PESTILENCIA
El ritmo, alocadamente inhumano, del funcionamiento social supone una seria amenaza para fomentar la vinculación madre-hijo, que es el principio más antiguo e ineludible para el buen desarrollo, físico, psíquico y emocional. Las abrumadoras demandas sociales pueden ocasionar que la atención del niño quede incorporada a la rutina habitual, llegando a considerarse como una cosa más que hay que hacer y, mirando de reojo, dando por supuesto una y otra vez, que “el niño está bien”. La situación se hace particularmente alarmante cuando la pobreza, la delincuencia, el alcohol y la drogadicción, intoxican el hábitat en el que los niños se desarrollan. También va en aumento la reproducción en la adolescencia, demasiado inmadura para asumir el significado, el valor y las necesidades de un niño pequeño.
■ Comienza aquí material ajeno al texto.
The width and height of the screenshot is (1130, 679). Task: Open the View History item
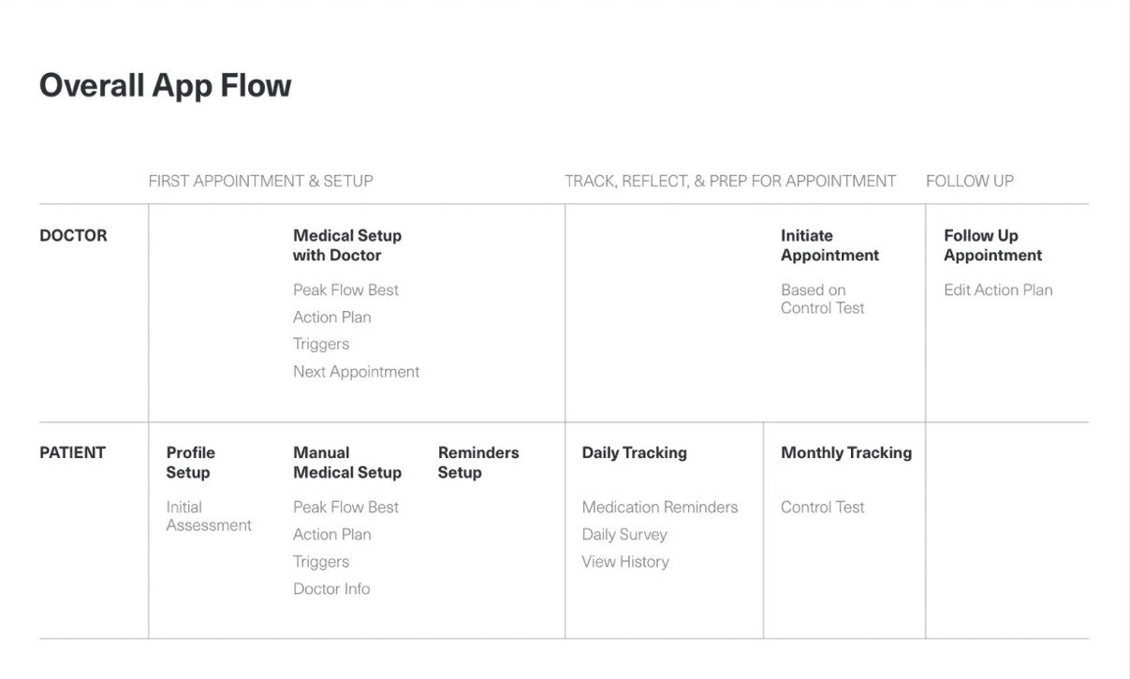tap(625, 562)
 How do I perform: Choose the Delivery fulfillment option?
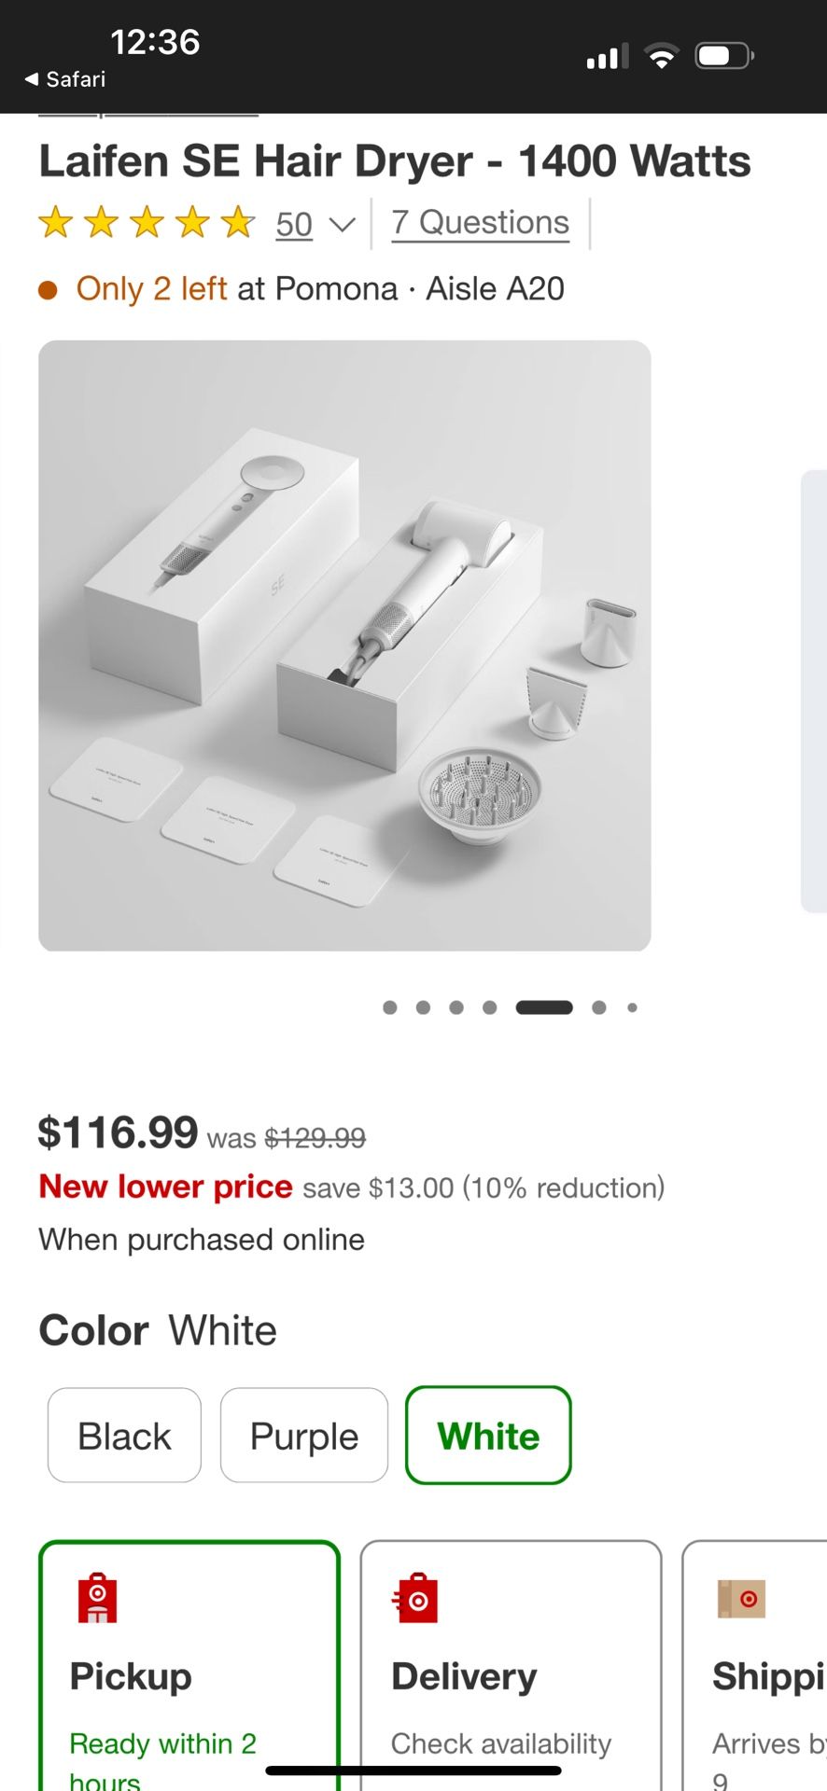coord(511,1670)
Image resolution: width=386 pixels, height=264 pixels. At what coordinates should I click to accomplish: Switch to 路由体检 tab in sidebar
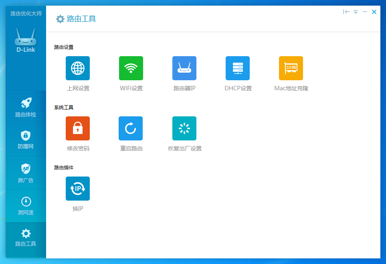(26, 108)
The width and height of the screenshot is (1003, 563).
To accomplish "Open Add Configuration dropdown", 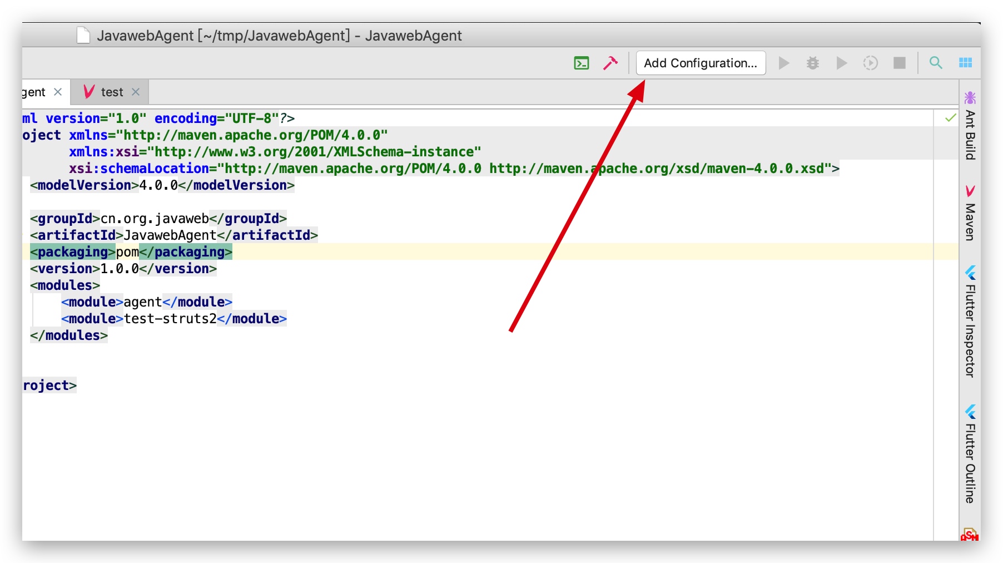I will [700, 63].
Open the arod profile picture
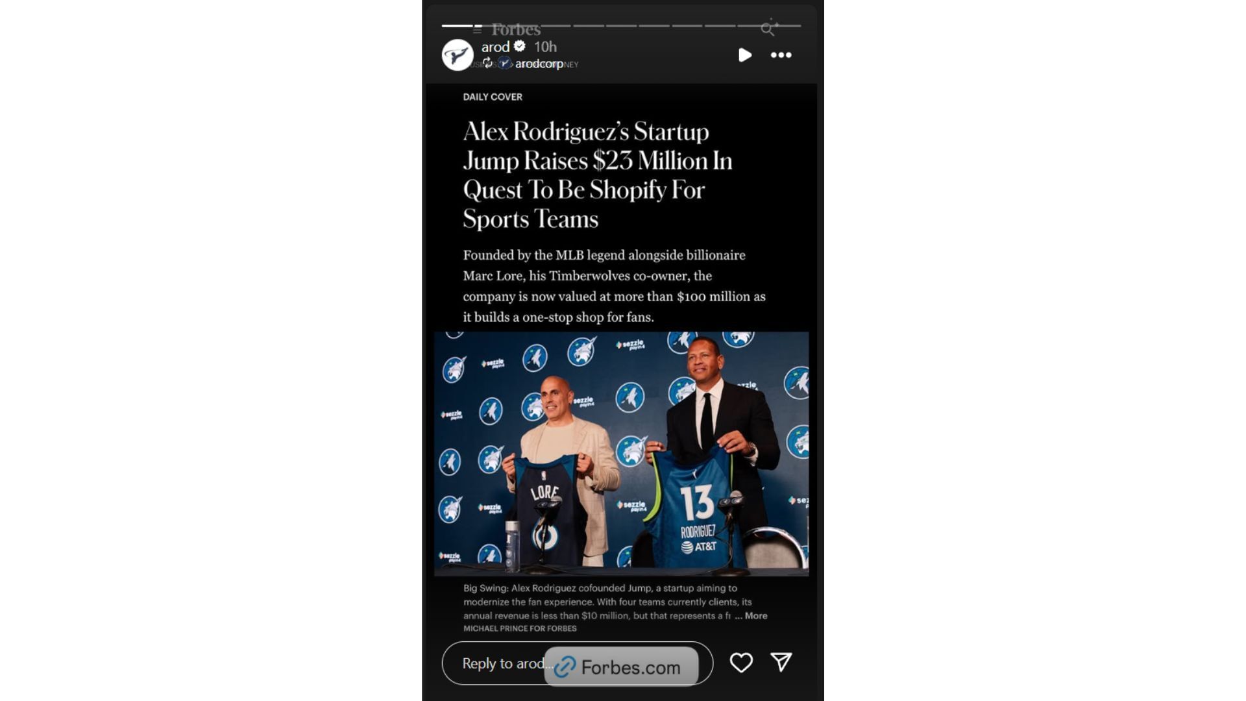 [x=458, y=55]
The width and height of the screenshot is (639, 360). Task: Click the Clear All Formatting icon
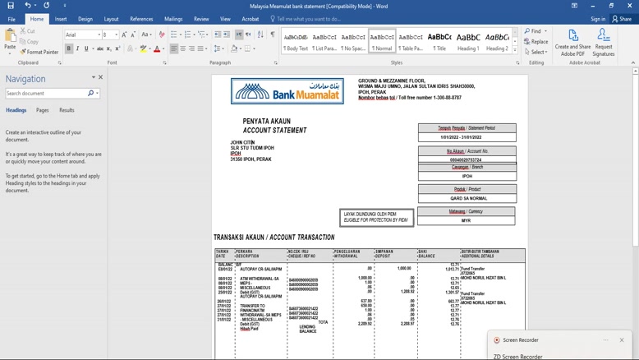tap(162, 35)
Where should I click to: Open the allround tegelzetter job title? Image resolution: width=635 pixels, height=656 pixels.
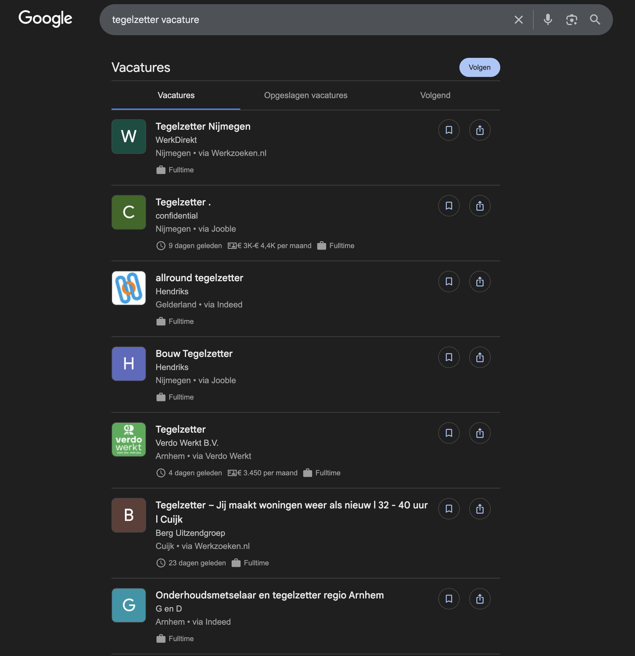(199, 278)
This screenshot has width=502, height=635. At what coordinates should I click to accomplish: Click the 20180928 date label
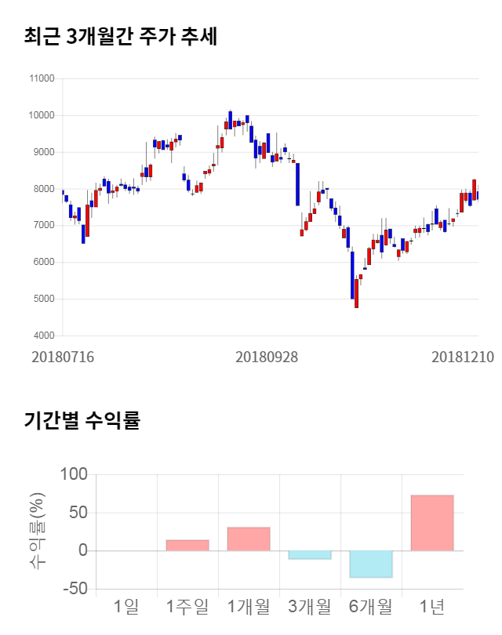(x=267, y=357)
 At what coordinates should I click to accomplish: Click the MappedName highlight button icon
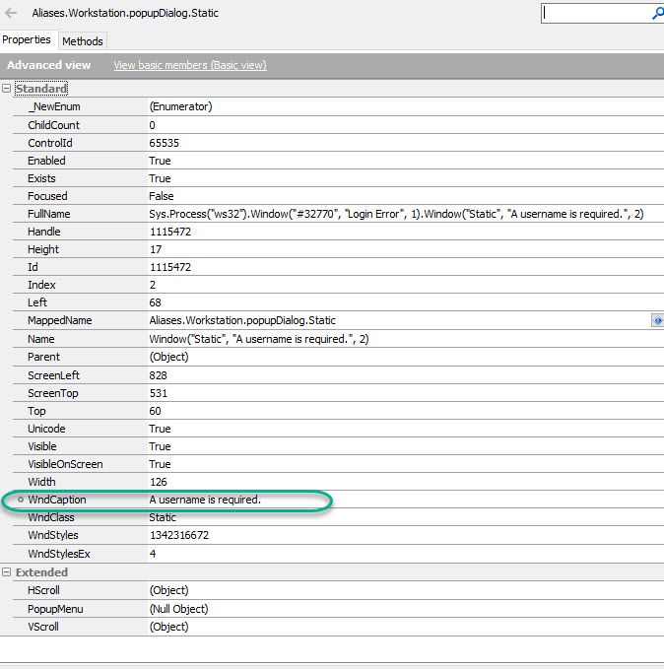coord(657,321)
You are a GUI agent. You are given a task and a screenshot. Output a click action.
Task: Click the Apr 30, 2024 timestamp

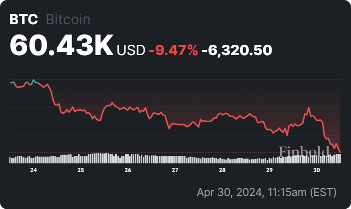click(266, 192)
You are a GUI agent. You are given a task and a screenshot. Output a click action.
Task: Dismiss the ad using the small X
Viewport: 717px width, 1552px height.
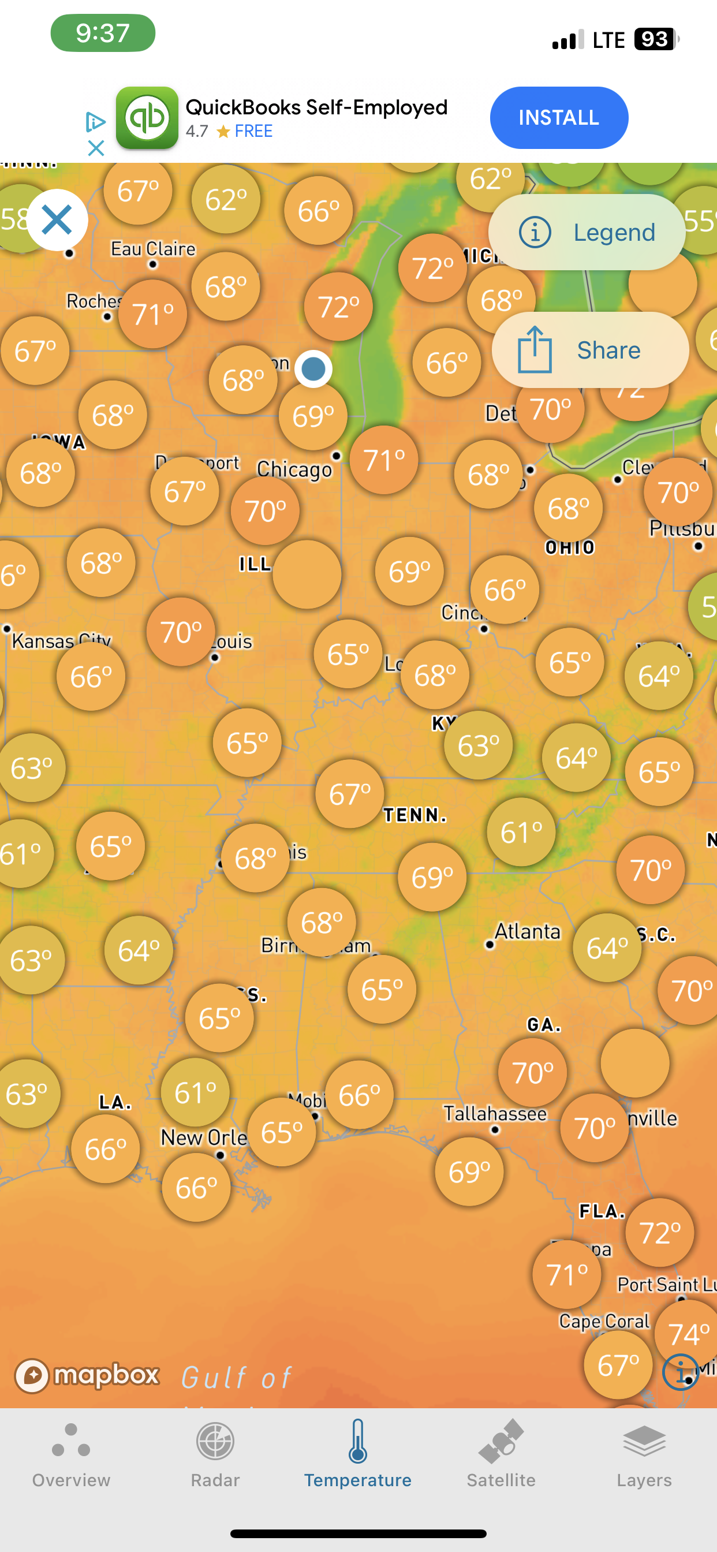[x=96, y=148]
Corresponde al pediatra tratar de reivindicar la tradición de los cuidados del niño y, a la Administración, facilitar programas de apoyo a fin de proporcionar a estas criaturas un amor y un cuidado uniforme y fiable.
En una sociedad avanzada, los niños deben ser el centro de interés y nunca, considerarlos «un coñazo», como también se va haciendo, de hecho, con los abuelos.